:: PROBLEM ::
Copy each line below word for word and drop every image.

(Items from a data source)
'''
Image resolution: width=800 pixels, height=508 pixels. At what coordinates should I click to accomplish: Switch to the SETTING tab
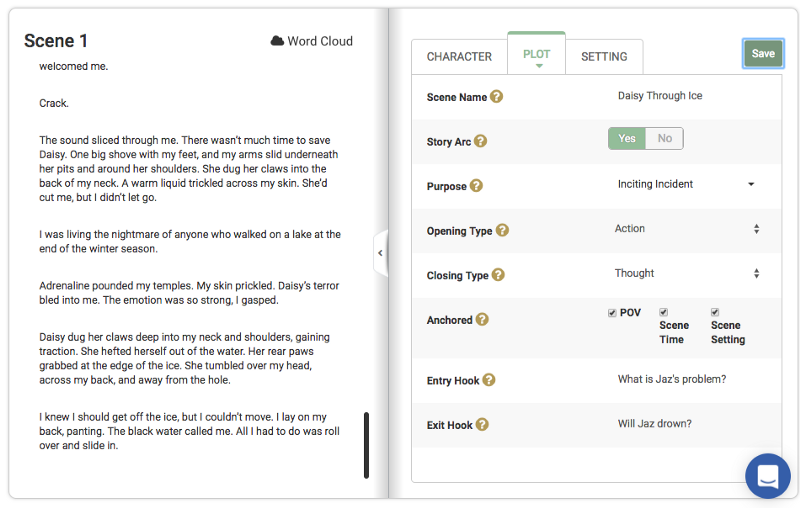[604, 57]
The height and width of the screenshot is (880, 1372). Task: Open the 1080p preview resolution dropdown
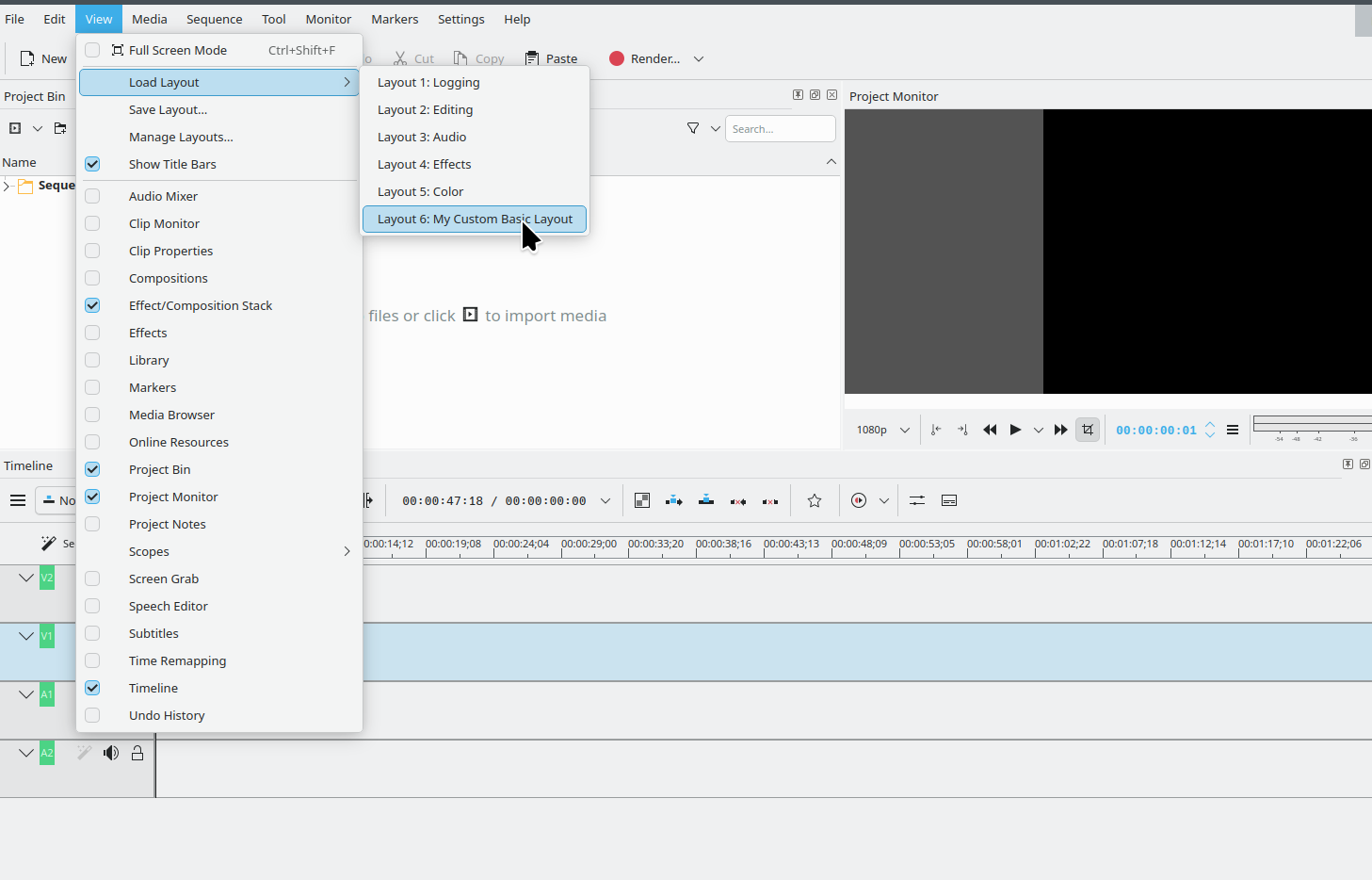[882, 430]
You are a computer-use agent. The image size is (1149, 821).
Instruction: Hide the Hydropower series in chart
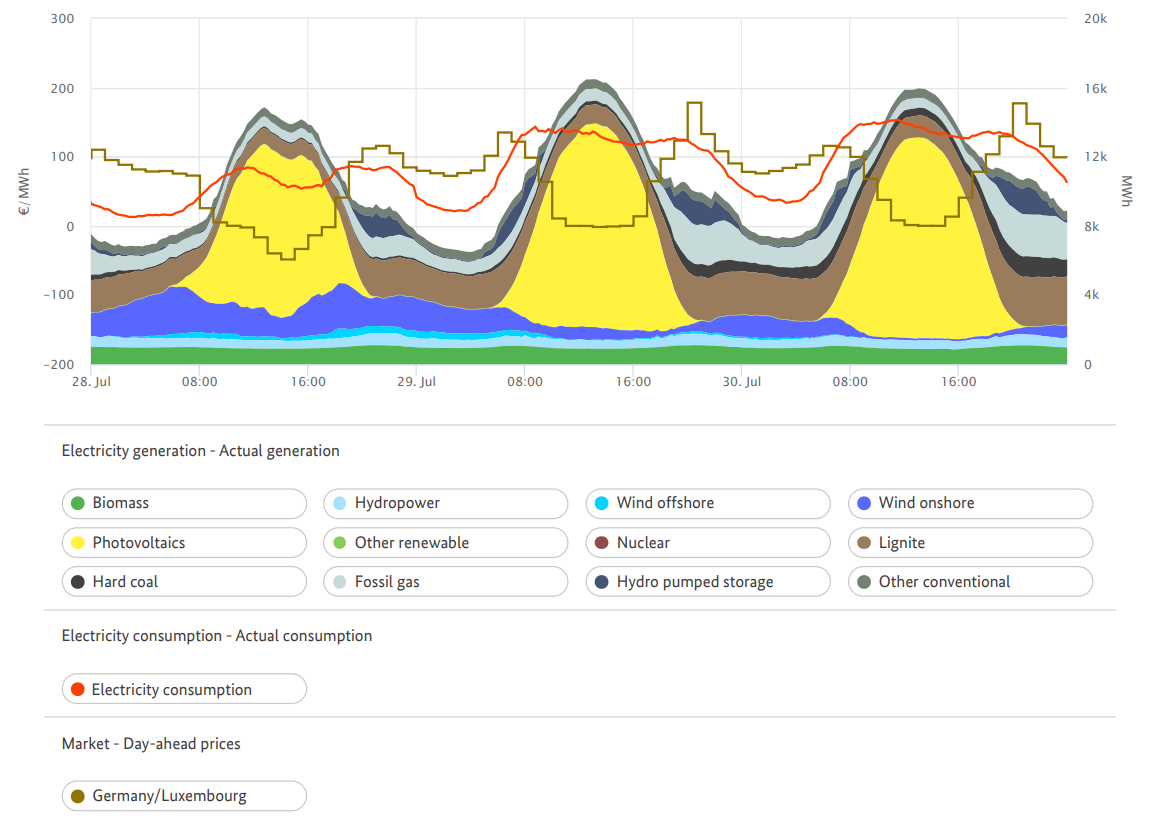coord(445,503)
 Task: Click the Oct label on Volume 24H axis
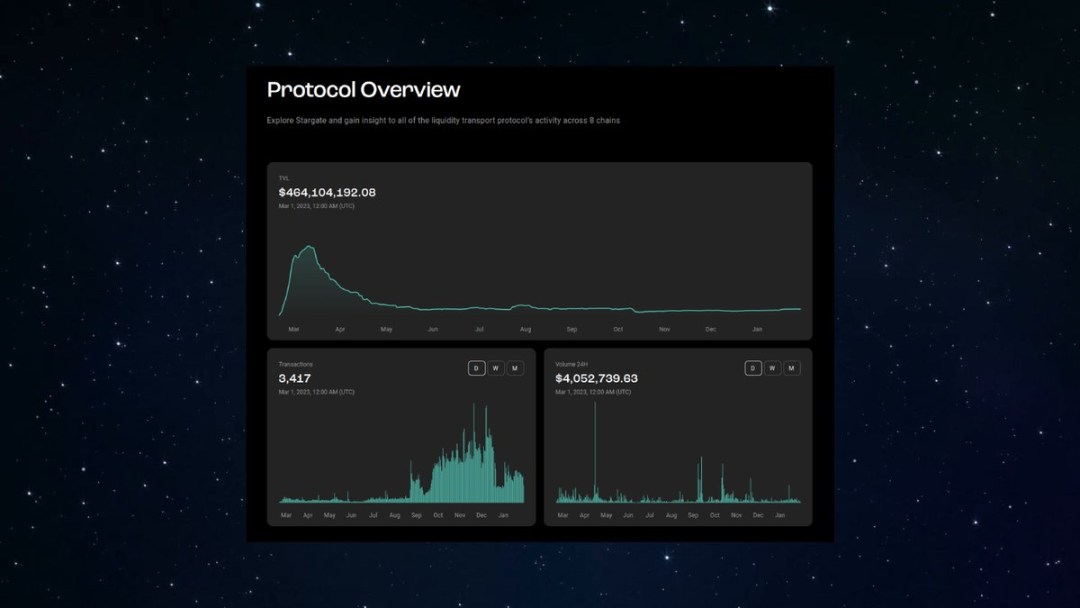tap(714, 515)

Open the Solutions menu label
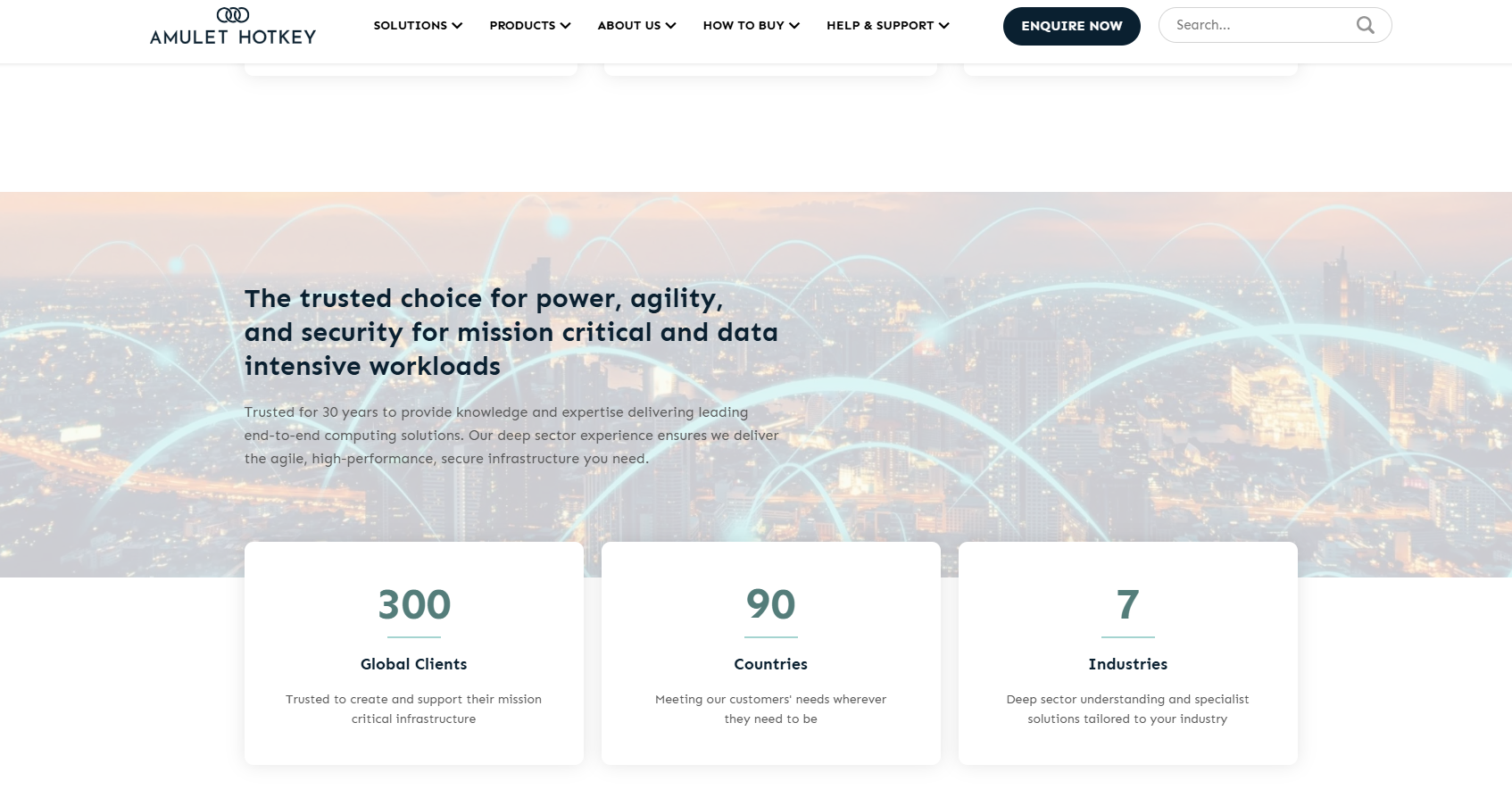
'''
:: RESPONSE BOX ::
Image resolution: width=800 pixels, height=508 pixels. At what coordinates should I click to accomplish: Switch to the SETTING tab
[604, 57]
The height and width of the screenshot is (880, 1372). Task: Open the 1080p preview resolution dropdown
[882, 430]
You are a computer-use agent. The image size is (1149, 821).
Instruction: Hide the Hydropower series in chart
coord(445,503)
 Task: Click the Oct label on Volume 24H axis
tap(714, 515)

Open the Solutions menu label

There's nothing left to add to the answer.